#### Excerpt
# # #
4. An apparatus as set forth in claim 3, wherein the chamfered
angle is about 35.degree..
5. An apparatus as set forth in claim 3, wherein a front wall
surface is formed within the discharge port and is forward in a
direction of rotation of the impeller, the front wall surface
comprising an oblique surface that forms an acute angle with a
surface of the inner pump cover that faces the impeller.
6. An apparatus as set forth in claim 2, wherein a front wall
surface is formed within the discharge port and is forward in a
direction of rotation of the impeller, the front wall surface
comprising an oblique surface that forms an acute angle with a
surface of the inner pump cover that faces the impeller.
7. An apparatus as set forth in claim 6, wherein the discharge port
has a rear wall surface located rearward in the direction of
rotation of the impeller, the rear wall surface comprising an
oblique surface that forms an acute angle with the surface of the
inner pump cover that faces the impeller.
8. An apparatus as set forth in claim 2, wherein the discharge port
has a rear wall surface located rearward in the direction of
rotation of the impeller, the rear wall surface comprising an
oblique surface that forms an acute angle with a surface of the
inner pump cover that faces the impeller.
9. An apparatus as set forth in claim 1, wherein a front wall
surface is formed within the discharge port and is forward in a
direction of rotation of the impeller, the front wall surface
comprising an oblique surface that forms an acute angle with a
surface of the inner pump cover that faces the impeller.
10. An apparatus as set forth in claim 9, wherein the discharge
port has a rear wall surface located rearward in the direction of
rotation of the impeller, the rear wall surface comprising an
oblique surface that forms an acute angle with the surface of the
inner pump cover that faces the impeller.
# # #
#### Provided information
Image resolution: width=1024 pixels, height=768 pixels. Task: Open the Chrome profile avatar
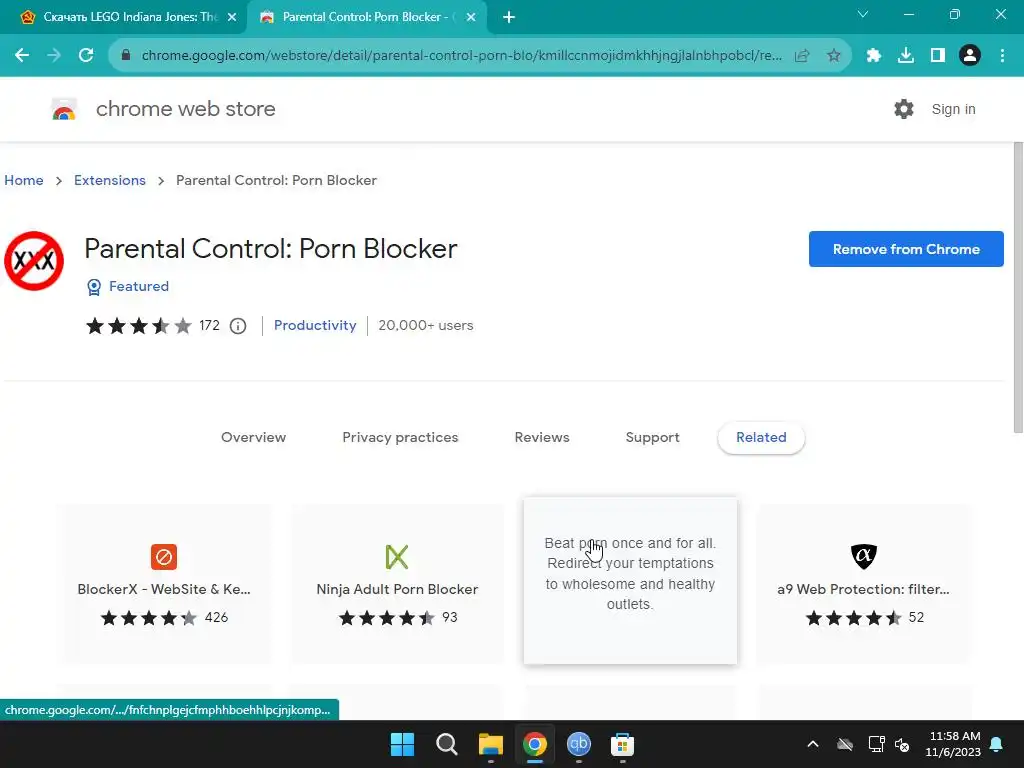970,56
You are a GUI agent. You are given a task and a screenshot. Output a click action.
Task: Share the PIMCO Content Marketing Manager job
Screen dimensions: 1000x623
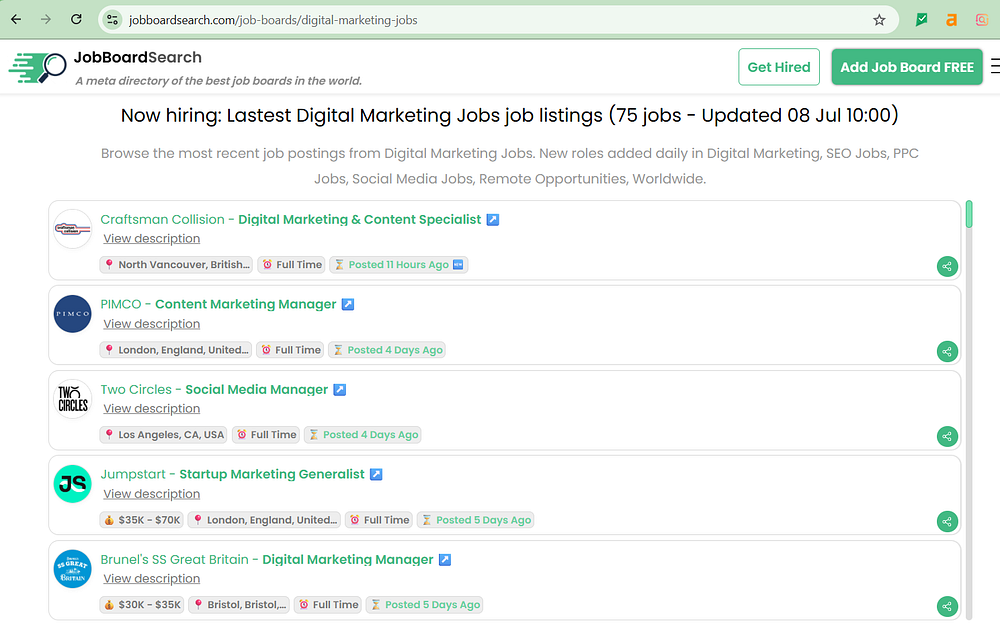click(947, 351)
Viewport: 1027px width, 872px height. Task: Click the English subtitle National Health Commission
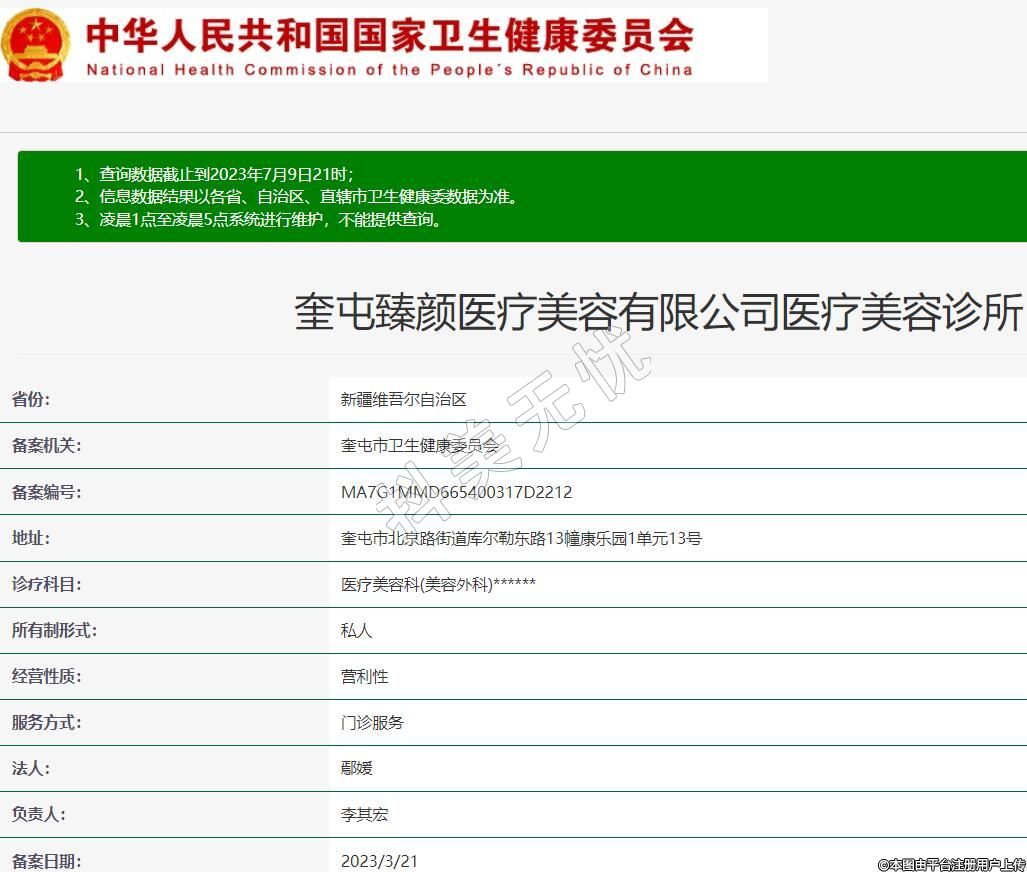pos(389,70)
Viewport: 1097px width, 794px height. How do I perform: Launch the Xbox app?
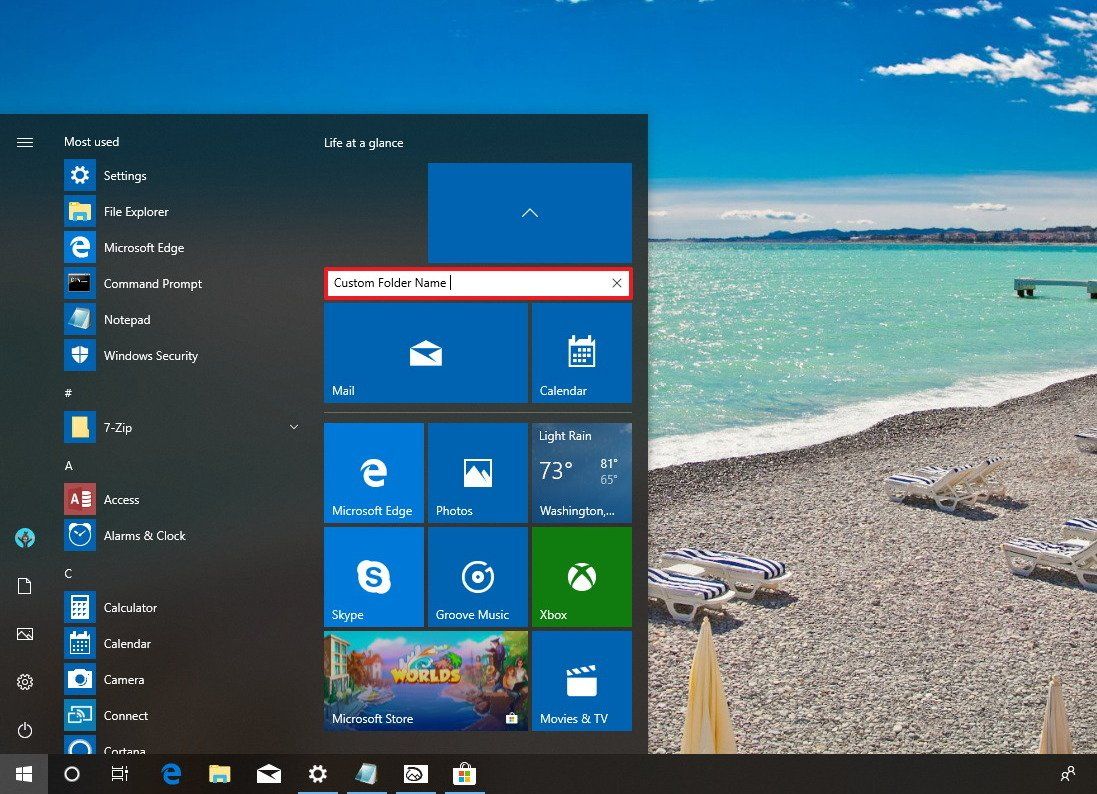click(x=581, y=576)
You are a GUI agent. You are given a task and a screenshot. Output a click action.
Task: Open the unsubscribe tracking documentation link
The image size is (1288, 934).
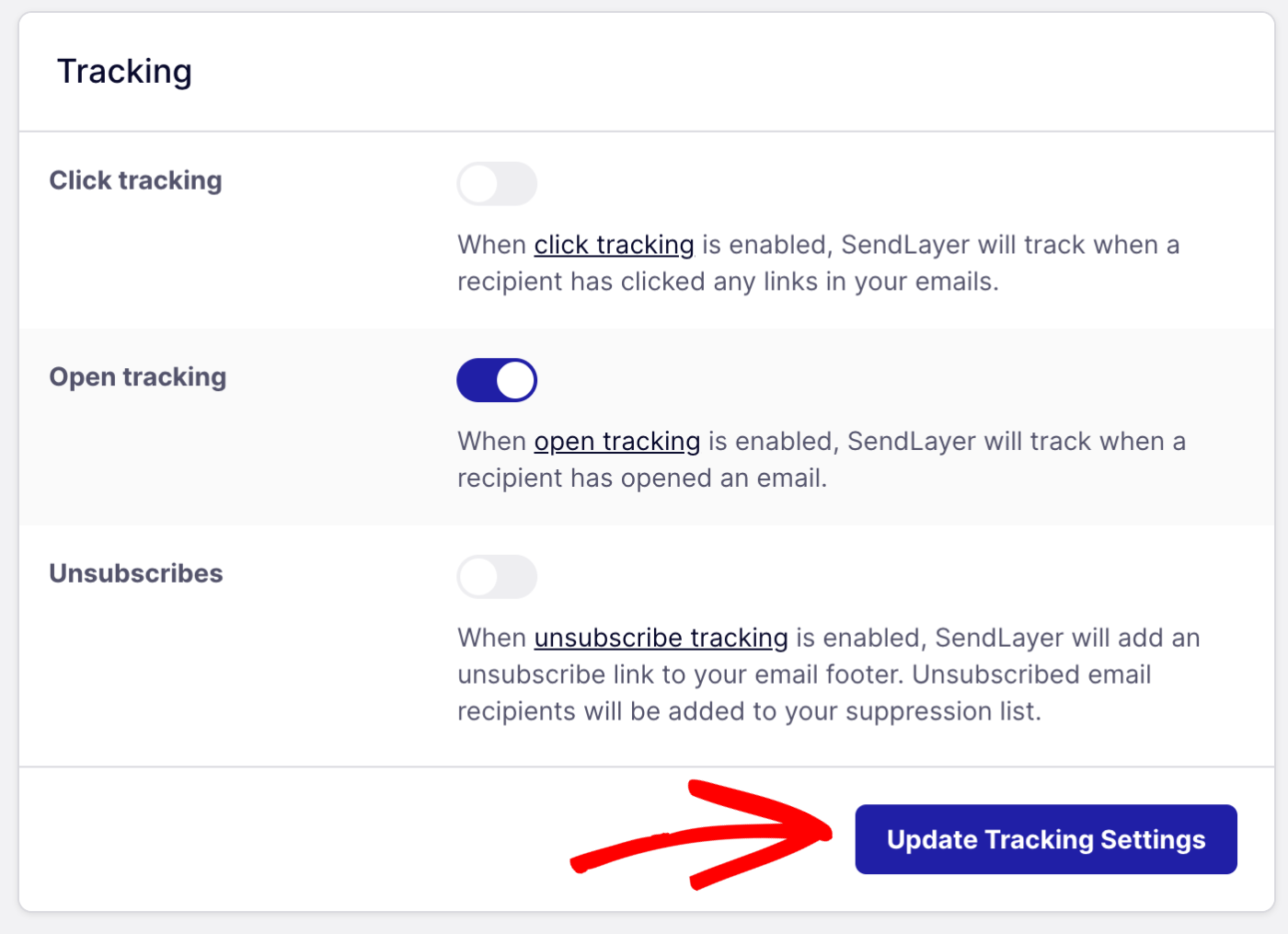[660, 637]
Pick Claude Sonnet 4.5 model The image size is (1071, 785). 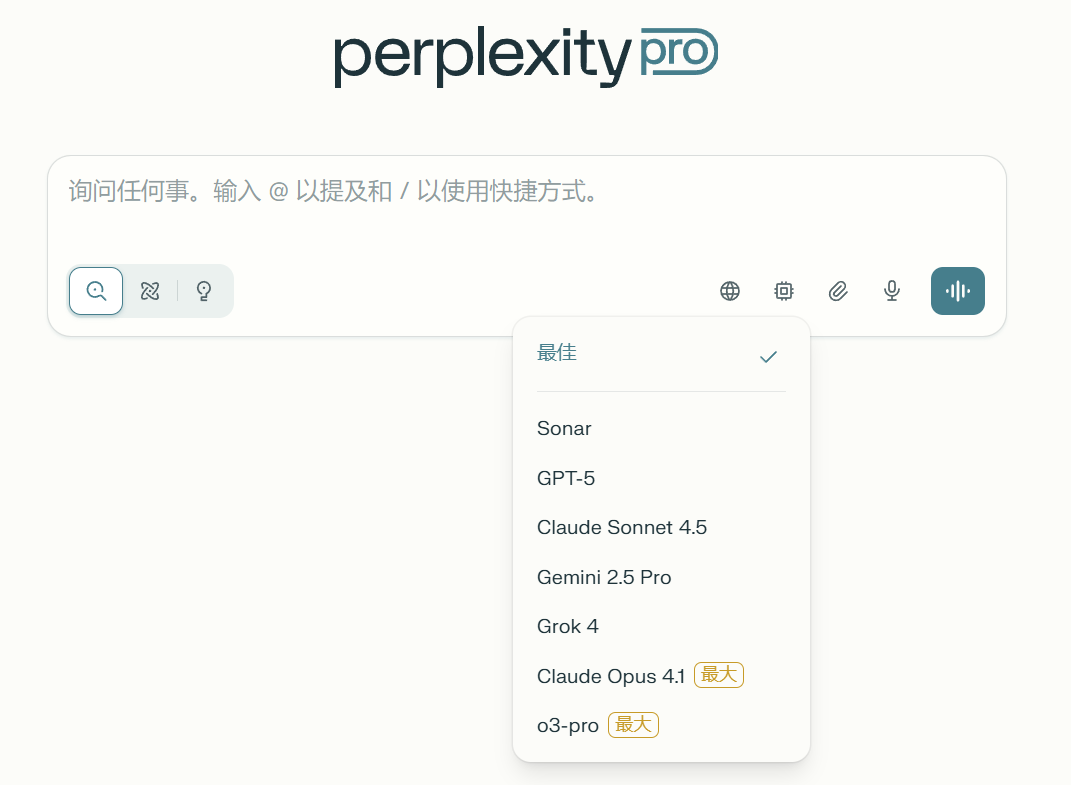(x=622, y=527)
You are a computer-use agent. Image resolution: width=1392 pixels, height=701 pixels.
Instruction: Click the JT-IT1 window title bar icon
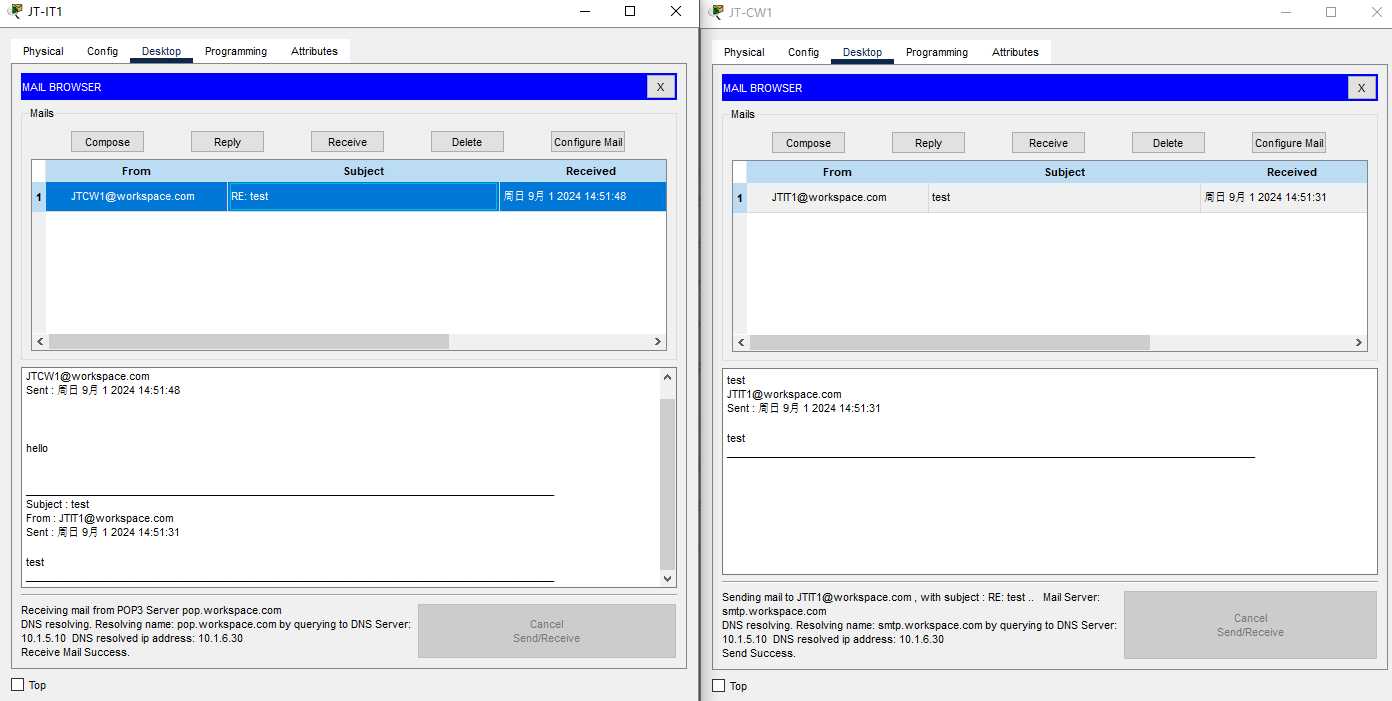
# # #
#### Short task
In the pump claims, which claim does claim 7 build on?

#### Problem solution
Claim 6.